== Consignes ==
1. Selon l'extrait fourni, quel article de la Charte canadienne des droits et libertés garantit la liberté de circulation et d'établissement ?
2. Énumérez toutes les mentions de l'extrait fourni qui précèdent « ENTRE : ».
3. Poursuivez la décision relative à la demande de citoyenneté de M. Richi après son paragraphe [1].

== Extrait fourni ==
◆ ◆ ◆ ◆ ◆ ◆ ◆

Référence : 2013 CF 212

[TRADUCTION FRANÇAISE CERTIFIÉE, NON RÉVISÉE]

Ottawa (Ontario), le 1er mars 2013

En présence de monsieur le juge Harrington

 

ENTRE :

 

MOHAMED RICHI

 

 

 

demandeur

 

et

 

 

 

LE MINISTRE DE LA CITOYENNETÉ ET DE L’IMMIGRATION

 

 

 

défendeur

 

 

 

 

 

MOTIFS DE L’ORDONNANCE ET ORDONNANCE

 

SI SEULEMENT

 

[1]               Si seulement le premier juge de la citoyenneté avait vu juste. M. Richi aurait aujourd’hui la citoyenneté canadienne. La liberté de circulation et d’établissement garantie à l’article 6 de notre Charte canadienne des droits et libertés lui permettrait d’aller et de venir comme bon lui semble. Or, lorsqu’il s’est présenté devant un second juge de la citoyenneté, il se trouvait déjà sous le coup d’une mesure de renvoi, faute d’avoir conservé son statut de résident permanent. La juge de la citoyenneté a précisé qu’autrement elle aurait, dans son rapport au ministre, indiqué que le demandeur remplissait toutes les conditions prévues pour l’obtention de la citoyenneté. La mesure de renvoi l’empêchait cependant de procéder ainsi. C’est de cette décision qu’il est fait appel en l’espèce.

◆ ◆ ◆ ◆ ◆ ◆ ◆

== Données fournies ==
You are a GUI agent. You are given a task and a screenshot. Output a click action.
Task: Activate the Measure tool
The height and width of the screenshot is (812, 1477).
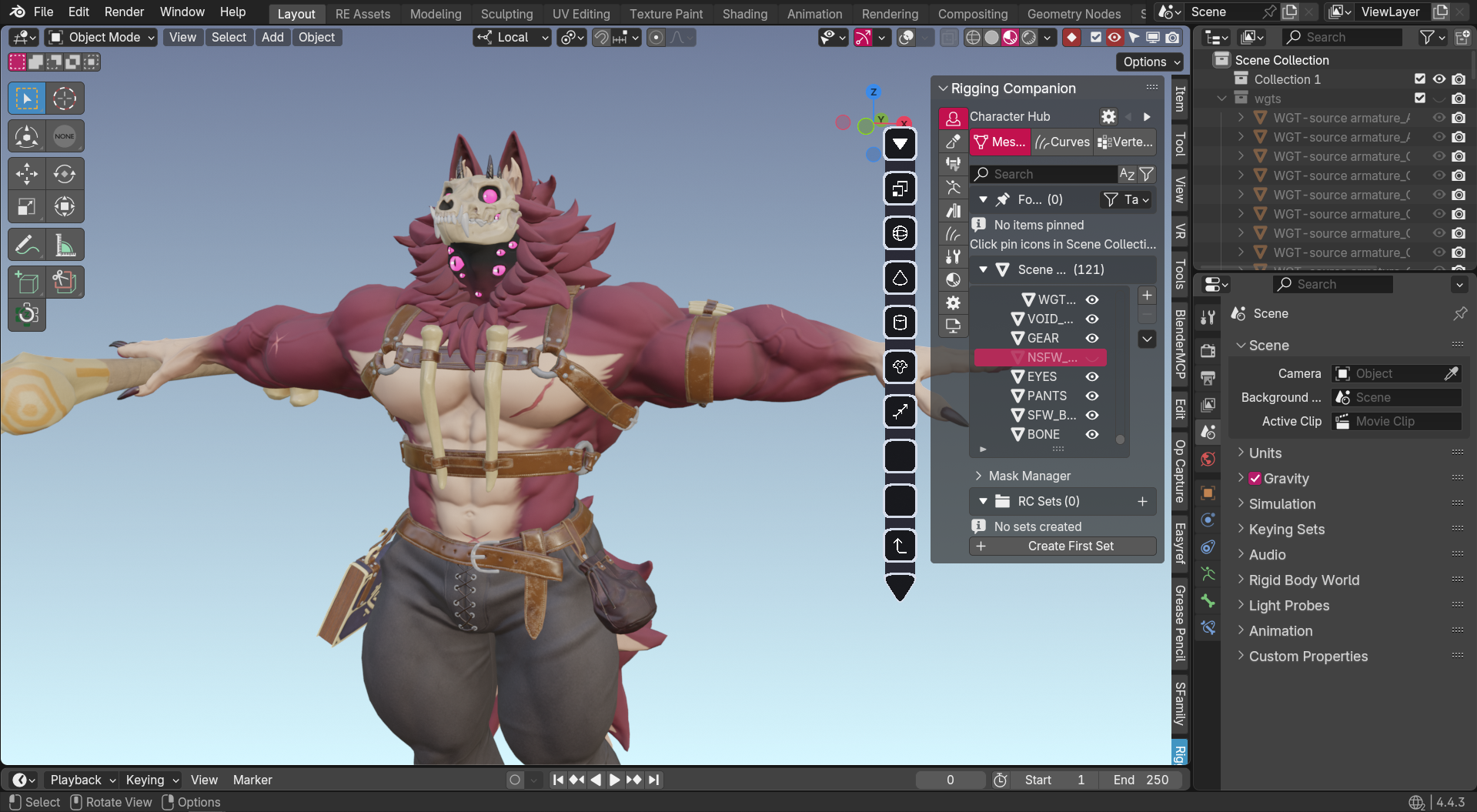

◆ ◆ ◆ ◆ ◆ ◆ ◆

== Réponses attendues ==
1. L'article 6.

2.
- Référence : 2013 CF 212
- [TRADUCTION FRANÇAISE CERTIFIÉE, NON RÉVISÉE]
- Ottawa (Ontario), le 1er mars 2013
- En présence de monsieur le juge Harrington

3.
 

[2]               M. Richi, qui assurait sa propre représentation, s’est fort bien acquitté de cette tâche. Il est à la fois consterné et frustré par la lourdeur bureaucratique et les tracasseries administratives auxquelles il s’est heurté, et on peut le comprendre. Sans doute sera-t-il encore plus contrarié lorsque j’indiquerai, dans le cadre de ces motifs, que je fais moi-même partie de ce système et que je ne peux lui être d’aucun secours.

 

FAITS

 

[3]               M. Richi est arrivé au Canada le 19 septembre 2003, se voyant accorder le même jour la résidence permanente. Il a demandé la citoyenneté canadienne en juin 2007. En mai 2010, un juge de la citoyenneté a rejeté sa demande au motif qu’il ne répondait pas à la condition à laquelle il était soumis en matière de résidence, à savoir au moins trois années de résidence au Canada au cours des quatre années précédant le dépôt de sa demande. Cette décision ne lui a été communiquée qu’en août 2010.

 

[4]               Il a fait appel devant la Cour. À sa surprise, l’avocate du ministre lui fit savoir qu’elle entendait déposer une requête en annulation de la décision du juge de la citoyenneté, décision rendue [traduction] « sans tenir dûment compte des documents versés au dossier », et demander que l’affaire soit renvoyée devant un autre juge de la citoyenneté. Une ordonnance sur consentement fut, en décembre 2010, portée au dossier numéro T-1519-10.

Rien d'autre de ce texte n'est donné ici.